EXERCISE DIRECTIONS
Where the records below show a line containing "The width and height of the screenshot is (1142, 922).", start copying; end with the line containing "Task: Collapse the Mandible group", and copy it too.

DATA FOR REVIEW
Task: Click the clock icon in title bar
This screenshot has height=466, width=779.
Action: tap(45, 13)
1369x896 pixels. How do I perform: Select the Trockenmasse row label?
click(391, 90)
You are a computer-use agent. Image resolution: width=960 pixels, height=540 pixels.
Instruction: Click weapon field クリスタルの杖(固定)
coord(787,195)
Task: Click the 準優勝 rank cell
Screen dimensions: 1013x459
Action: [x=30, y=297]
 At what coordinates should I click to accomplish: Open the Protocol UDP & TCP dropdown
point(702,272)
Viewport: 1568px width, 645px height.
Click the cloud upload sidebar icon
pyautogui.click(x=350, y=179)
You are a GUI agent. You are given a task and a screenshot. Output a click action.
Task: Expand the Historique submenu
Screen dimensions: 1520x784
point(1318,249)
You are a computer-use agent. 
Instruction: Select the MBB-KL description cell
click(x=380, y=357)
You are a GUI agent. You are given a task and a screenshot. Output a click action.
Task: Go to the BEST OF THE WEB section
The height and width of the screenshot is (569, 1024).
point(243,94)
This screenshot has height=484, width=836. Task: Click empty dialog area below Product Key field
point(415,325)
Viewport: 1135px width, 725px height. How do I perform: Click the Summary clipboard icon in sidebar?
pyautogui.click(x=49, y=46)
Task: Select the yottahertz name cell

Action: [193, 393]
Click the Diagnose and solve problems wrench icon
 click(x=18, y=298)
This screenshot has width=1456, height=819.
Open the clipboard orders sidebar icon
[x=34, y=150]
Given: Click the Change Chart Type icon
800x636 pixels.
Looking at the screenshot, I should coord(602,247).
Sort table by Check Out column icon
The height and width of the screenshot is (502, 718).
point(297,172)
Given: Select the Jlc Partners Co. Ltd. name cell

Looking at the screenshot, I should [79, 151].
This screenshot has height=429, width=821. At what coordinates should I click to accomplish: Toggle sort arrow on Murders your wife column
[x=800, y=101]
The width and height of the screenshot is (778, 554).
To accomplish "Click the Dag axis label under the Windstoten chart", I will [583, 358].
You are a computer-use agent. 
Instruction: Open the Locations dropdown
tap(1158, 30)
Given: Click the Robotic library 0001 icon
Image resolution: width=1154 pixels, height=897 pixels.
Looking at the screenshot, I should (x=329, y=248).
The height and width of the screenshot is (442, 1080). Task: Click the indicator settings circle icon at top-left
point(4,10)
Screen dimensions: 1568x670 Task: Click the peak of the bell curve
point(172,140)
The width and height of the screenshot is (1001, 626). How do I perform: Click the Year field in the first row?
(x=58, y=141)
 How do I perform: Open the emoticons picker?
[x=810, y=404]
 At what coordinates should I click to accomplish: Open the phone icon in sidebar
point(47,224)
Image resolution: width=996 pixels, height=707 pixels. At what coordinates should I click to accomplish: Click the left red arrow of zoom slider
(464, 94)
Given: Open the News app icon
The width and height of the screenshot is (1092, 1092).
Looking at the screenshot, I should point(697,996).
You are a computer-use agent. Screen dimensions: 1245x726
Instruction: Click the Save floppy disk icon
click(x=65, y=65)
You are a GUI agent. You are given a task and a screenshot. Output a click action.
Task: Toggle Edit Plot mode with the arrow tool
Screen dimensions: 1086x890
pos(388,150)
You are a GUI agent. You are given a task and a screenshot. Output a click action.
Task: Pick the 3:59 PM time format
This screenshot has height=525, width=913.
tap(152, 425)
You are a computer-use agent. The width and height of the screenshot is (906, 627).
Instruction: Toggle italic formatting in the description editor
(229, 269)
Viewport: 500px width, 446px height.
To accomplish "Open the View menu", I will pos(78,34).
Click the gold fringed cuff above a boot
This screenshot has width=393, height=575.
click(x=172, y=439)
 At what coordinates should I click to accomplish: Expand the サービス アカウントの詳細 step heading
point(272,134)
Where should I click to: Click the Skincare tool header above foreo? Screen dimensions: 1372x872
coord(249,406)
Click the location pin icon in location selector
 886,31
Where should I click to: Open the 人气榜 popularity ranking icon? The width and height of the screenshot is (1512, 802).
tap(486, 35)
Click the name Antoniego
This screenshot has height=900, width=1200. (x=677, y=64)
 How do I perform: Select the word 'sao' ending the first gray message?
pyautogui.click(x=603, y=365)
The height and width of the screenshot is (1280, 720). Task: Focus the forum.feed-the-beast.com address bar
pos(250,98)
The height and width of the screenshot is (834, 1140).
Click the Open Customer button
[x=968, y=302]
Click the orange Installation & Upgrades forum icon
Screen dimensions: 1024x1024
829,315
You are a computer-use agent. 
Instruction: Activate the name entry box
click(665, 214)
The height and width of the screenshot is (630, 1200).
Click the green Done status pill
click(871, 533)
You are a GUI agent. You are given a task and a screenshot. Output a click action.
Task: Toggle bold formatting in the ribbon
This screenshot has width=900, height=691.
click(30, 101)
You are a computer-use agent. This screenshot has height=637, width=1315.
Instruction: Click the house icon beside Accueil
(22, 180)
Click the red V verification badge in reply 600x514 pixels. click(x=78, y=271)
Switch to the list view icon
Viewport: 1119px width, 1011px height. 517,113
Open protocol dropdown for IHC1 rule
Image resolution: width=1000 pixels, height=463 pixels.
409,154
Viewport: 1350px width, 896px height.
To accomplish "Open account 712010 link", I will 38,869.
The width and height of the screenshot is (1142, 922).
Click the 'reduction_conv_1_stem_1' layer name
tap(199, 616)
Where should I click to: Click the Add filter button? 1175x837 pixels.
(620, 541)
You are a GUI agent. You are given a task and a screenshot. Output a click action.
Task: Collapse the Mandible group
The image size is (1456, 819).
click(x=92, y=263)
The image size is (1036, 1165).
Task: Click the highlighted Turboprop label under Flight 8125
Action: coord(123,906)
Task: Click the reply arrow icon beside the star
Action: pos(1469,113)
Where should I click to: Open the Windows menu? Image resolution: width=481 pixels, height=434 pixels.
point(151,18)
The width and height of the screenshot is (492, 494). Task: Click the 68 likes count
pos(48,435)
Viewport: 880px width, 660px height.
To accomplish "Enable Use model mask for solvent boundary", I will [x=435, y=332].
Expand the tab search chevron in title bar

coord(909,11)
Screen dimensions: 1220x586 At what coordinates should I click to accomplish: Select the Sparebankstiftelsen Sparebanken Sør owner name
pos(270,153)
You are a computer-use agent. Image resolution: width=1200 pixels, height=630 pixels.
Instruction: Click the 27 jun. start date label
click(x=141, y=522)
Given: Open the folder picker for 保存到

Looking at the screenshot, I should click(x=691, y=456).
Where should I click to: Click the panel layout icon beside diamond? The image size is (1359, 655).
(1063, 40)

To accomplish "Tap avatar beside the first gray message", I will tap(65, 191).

RESPONSE BOX
The width and height of the screenshot is (1142, 922).
Click the 'reduction_conv_1_stem_1' layer name
tap(199, 616)
Where should I click to: Click the Add filter button? 1175x837 pixels.
(620, 541)
You are a GUI agent. You are given a task and a screenshot. Output a click action.
Task: Collapse the Mandible group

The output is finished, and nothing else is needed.